I resisted tatin for a long time at the Fat Badger because we don’t currently have the facilities to make puff pastry, and I didn’t want to use a shop-bought one. Lamination kind of used to be my thing, and my pride wouldn’t let me make a tart tatin with a puff pastry that I hadn’t made myself. Anyway, I’m over that now because we’ve found a really good all-butter French puff pastry that we’re using, and I think it’s turning out pretty spectacularly. We serve it by the slice with fig leaf ice-cream, but I also served a whole one to my dad and his friends last week with fig leaf crème anglaise, which I think was even more chic.
The trick with this tart is not to take the caramel too dark initially. The temptation is to take it to that really dark smoky point that would be perfect for, say, an ice-cream base - because you’re diluting the burnt sugar with so much milk and cream that you need the caramel to be punchy so that the flavour carries through.
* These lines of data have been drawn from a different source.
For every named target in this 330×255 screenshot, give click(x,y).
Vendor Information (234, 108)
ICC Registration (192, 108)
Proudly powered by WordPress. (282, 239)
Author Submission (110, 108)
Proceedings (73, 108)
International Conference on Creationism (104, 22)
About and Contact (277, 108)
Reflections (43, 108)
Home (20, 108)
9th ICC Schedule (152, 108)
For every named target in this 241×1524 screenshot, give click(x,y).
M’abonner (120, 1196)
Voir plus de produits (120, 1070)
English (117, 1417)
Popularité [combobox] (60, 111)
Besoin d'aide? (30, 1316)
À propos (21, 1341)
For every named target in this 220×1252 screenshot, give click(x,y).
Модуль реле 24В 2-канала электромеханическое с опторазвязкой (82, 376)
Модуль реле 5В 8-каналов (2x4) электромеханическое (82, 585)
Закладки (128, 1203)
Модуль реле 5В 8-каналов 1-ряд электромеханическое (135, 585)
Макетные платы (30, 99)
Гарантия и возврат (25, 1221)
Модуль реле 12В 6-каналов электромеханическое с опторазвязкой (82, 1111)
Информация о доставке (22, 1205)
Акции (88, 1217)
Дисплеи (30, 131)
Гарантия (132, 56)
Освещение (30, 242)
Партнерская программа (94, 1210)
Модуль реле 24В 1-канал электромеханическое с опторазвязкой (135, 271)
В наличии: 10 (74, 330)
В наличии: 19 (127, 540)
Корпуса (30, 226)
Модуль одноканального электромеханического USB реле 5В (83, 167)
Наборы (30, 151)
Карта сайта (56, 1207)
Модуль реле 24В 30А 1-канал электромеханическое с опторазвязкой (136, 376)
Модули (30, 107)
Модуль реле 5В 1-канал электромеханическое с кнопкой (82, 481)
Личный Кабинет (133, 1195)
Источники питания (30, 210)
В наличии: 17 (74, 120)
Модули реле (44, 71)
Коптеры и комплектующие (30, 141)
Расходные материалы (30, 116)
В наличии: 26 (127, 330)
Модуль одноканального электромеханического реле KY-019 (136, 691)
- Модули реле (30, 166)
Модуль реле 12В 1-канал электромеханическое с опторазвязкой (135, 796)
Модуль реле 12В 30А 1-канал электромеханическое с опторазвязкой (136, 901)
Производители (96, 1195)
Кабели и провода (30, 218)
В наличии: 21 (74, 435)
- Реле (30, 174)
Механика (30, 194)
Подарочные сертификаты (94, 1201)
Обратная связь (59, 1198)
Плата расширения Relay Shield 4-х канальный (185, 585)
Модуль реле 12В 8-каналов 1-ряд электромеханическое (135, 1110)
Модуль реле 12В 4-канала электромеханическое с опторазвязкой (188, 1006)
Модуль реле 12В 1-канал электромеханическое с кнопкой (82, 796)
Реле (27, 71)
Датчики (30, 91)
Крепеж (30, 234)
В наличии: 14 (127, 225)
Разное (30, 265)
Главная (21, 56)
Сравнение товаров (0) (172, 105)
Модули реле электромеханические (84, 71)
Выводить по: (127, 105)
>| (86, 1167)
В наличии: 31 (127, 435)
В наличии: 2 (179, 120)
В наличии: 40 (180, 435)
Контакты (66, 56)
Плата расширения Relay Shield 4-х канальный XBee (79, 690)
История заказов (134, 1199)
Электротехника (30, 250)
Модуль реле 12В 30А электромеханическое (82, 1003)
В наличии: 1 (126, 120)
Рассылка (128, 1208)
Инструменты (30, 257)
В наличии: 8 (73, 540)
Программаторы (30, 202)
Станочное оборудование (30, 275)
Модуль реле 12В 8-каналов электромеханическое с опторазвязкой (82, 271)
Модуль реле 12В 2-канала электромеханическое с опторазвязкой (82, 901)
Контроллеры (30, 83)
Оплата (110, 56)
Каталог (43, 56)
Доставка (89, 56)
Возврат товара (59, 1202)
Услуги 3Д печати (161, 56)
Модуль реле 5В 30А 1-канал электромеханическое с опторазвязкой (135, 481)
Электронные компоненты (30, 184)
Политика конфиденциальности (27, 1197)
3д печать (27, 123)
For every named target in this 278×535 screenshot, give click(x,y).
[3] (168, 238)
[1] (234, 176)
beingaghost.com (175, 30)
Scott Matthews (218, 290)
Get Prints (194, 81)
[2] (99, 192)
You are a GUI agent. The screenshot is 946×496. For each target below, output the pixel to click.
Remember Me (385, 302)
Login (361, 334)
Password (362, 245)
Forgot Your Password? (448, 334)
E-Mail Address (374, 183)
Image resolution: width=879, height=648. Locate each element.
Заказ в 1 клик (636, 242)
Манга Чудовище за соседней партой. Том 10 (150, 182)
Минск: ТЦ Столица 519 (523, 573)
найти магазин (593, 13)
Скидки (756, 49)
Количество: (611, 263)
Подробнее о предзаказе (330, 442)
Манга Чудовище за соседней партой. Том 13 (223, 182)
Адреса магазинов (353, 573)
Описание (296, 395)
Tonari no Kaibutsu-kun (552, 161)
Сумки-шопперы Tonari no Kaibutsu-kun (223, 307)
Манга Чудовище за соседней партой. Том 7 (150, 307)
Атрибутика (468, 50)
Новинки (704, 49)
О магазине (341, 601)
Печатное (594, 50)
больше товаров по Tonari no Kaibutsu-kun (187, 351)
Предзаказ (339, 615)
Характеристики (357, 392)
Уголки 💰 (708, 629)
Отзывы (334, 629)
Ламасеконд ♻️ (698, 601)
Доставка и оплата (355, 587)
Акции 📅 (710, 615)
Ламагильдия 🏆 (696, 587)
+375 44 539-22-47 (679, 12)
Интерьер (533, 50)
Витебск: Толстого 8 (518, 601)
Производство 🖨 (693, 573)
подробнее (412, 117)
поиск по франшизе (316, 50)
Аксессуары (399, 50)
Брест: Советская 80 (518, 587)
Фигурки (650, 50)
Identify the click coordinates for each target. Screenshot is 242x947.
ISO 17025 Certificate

This caramel, however is going to sit right next to the delicate peaches, and actually gets another 25 minutes in the oven once the pastry has gone on top - so you really don’t want to overdo it in the first stage of caramelisation. You’re looking for a caramel that’s maybe deep amber/light chestnut - no darker. I’ve had to ask some of the chefs to leave their macho notions at the door, and not take this caramel as far as they possibly can - but proceed with caution and err on the side of lighter rather than darker.